A Bernoulli trial has exactly two outcomes: success (with probability $p$ ) and failure (with probability $q = 1 - p$ ).

The Bernoulli random variable $X$ takes:

$X = 1$ with probability $p = 0.3$ (success)
$X = 0$ with probability $q = 1 - 0.3 = 0.7$ (failure)

E(X) = \sum x \cdot P(X = x) = 1 \cdot p + 0 \cdot q = p = 0.3

E(X^2) = \sum x^2 \cdot P(X = x) = 1^2 \cdot p + 0^2 \cdot q = p = 0.3

(Note: for a Bernoulli variable, $X^2 = X$ since $X$ only takes values 0 and 1.)

\text{Var}(X) = E(X^2) - [E(X)]^2 = p - p^2 = p(1-p) = pq

Substituting $p = 0.3$ , $q = 0.7$ :

\text{Var}(X) = 0.3 \times 0.7 = \boxed{0.21}

Why This Works

The variance formula $\text{Var}(X) = pq$ has a nice intuitive interpretation.

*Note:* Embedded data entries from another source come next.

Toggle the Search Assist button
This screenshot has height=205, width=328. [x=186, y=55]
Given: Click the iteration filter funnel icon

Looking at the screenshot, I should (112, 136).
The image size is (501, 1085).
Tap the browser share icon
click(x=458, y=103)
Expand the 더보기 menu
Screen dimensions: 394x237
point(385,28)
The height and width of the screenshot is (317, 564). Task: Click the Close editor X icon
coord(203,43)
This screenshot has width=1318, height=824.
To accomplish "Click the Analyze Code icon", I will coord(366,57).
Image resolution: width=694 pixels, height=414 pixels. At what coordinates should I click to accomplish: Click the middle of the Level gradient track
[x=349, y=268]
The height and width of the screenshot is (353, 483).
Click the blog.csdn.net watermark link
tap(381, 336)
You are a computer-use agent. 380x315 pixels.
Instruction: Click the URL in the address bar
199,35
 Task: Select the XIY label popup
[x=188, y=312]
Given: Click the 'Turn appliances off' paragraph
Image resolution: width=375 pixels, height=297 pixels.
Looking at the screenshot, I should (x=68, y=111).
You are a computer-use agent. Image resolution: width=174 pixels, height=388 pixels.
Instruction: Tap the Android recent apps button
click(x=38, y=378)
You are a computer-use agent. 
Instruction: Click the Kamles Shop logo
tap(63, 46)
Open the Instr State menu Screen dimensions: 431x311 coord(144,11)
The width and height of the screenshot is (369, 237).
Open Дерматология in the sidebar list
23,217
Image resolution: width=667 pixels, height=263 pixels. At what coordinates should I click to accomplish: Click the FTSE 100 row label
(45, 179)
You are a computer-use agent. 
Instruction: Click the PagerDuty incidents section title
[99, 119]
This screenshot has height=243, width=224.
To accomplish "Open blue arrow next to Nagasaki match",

When $p = 0$ or $p = 1$ , the outcome is certain (no randomness), so variance = 0. Maximum variance occurs at $p = 0.5$ (most uncertainty), giving $\text{Var} = 0.25$ .

For $p = 0.3$ : $\text{Var} = 0.21$ , which is less than 0.25 — reflecting that success (30%) is less likely than failure (70%), making the distribution somewhat more predictable.

The standard deviation is $\sigma = \sqrt{pq} = \sqrt{0.21} \approx 0.458$ .

Alternative Method — Direct Definition

\text{Var}(X) = E\left[(X - \mu)^2\right] = p(1-p)^2 + q(0-p)^2

= p \cdot q^2 + q \cdot p^2 = pq(q + p) = pq \cdot 1 = pq

Same result, confirming $\text{Var}(X) = pq = 0.21$ .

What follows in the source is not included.